Physician leadership is important to the health care industry as most organizations are challenged by the vast transformation in healthcare. They are seeking ways to attract and retain physicians, impact the community, deliver quality care and thrive.
A physician who is in a leadership position brings a unique perspective to health care organizations as they understand how the health system affects patients. Physicians who are on the front lines doing the work, understand the day to day challenges of the practicing physician and their patients. They understand how doctors feel, operate and think, and are better equipped to influence their colleagues to lead and adopt change.
A 2011 study of the 100 best hospitals (as ranked by U.S. News & World Report) for cancer, digestive disorders and cardiovascular care showed that hospitals run by physicians scored 25 percent higher on overall quality than those run by professionals with a management background. Hospitals are run mostly by leaders who have either a MBA or degree in hospital administration, and are likely not physicians or have not practiced medicine. While they understand hospital finances and management, they lack the understanding of what it means to practice clinical medicine. They lack the deep understanding of the passion of practicing medicine and the connection to patient outcomes. Instead of training physicians to become leaders, most organizations will promote aspects of clinical care like quality and physician credentialing to physicians and make them department chairs. This leaves the management of the healthcare system disjointed and fractured because there are two sides operating often in silo and each with very different experiences. A leader with book knowledge and no clinical experience will not be able to connect with the importance of the health and mental well-being of physicians. On the other hand, a leader with only clinical knowledge will not be able to understand the importance of metrics and the financial success of an organization.
The answer to address the healthcare transformation is to train and recruit physician leaders. But where are they? Among the nearly 6,500 hospitals in the United States, only 235 are run by physicians (2009 ‐ Academic Medicine). The lack of leadership positions is even more prevalent among women who only make up 1/5 of the leadership pool. It’s difficult to fill the need for leadership due to the dwindling number of physicians entering the medical field and the number of physicians exiting medicine due to burnout and retirement. With nearly half of the physicians experiencing burnout, the numbers are only going to continue to decrease. There is also a good number of physicians who would make excellent leaders, but they lack the skills and support they need to excel.
After a period of reflection and coaching some physicians realize that they no longer want to deal with the pressures of practicing clinical medicine , however they still want to have a role in health care. Many physicians don’t want to start over with a new career or learn a new industry. They still want to make a change in the health care industry and positively impact their communities. Transitioning to a leadership role can allow them to still use their years of medical school training, the experience in their practices or within a group setting and their involvement in community activities to transition into a leadership role. For physicians who enjoy the administrative side of medicine, leadership can be an excellent transition. The role of a physician leader can range from department chair, to division chief, medical director, chief information officer, chief strategy officer or VP of Quality to name a few.
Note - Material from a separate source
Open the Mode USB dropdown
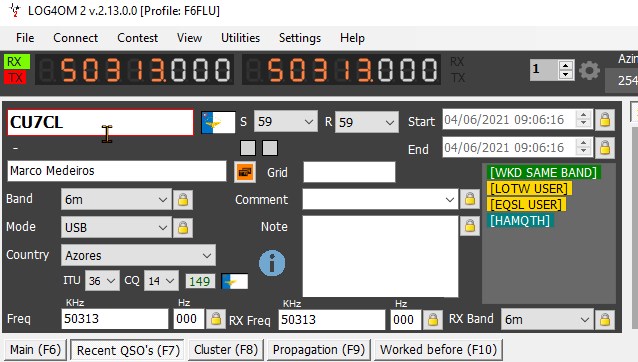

The obstacle to transitioning to leadership is the lack of preparation for a leadership role. Most physicians are so busy with the day to day busyness of seeing patients and running their practice, that they don’t think about or take time to enhance their leadership skills. Leadership development and training is needed as part of the medical school curriculum. It also needs to be a priority and the responsibility of healthcare organizations to support physician leadership. To succeed in a leadership role, a physician leader will need to have some background in healthcare finance, quality and safety, change management and understand the ins and outs of how an organization behaves. There are also soft skills that are needed to be an effective physician leader like the art of delegation, negotiation and effective communication and working within a team.
According to an article written by Harvard T.H. Chan School of Public Health titled From Physician to Physician Leader: Developing Your Skills for Success there are five competencies that physician leaders need. They are:
* Emotional intelligence: The awareness of and ability to manage both your own emotions and the emotions of others.
* Self-awareness: A leader who has an understanding of their own strengths and weaknesses can help avoid blind spots and ask for help.
* Conflict management: Leaders must be aware of the tools and resources they can use to help resolve conflicts with others in their organization.
* Decision-making skills: Physician leaders who can evaluate the obstacles they face are better able to assess and develop options to solve the problem.
* Influence: Leaders need to use influence at time in order to get others to move in a different direction and carry out change. This entails understanding how to deal with people who have different ideas, opinions and interests.
At a time when we are faced with a high physician burnout rate, healthcare disparities and challenges with delivering efficient patient care, physician leaders can step up and change the direction of the healthcare system one organization at a time. Physician leaders can stop waiting for change and be the change by using the knowledge, tools, resources, team members and healthcare technology that they have available to them.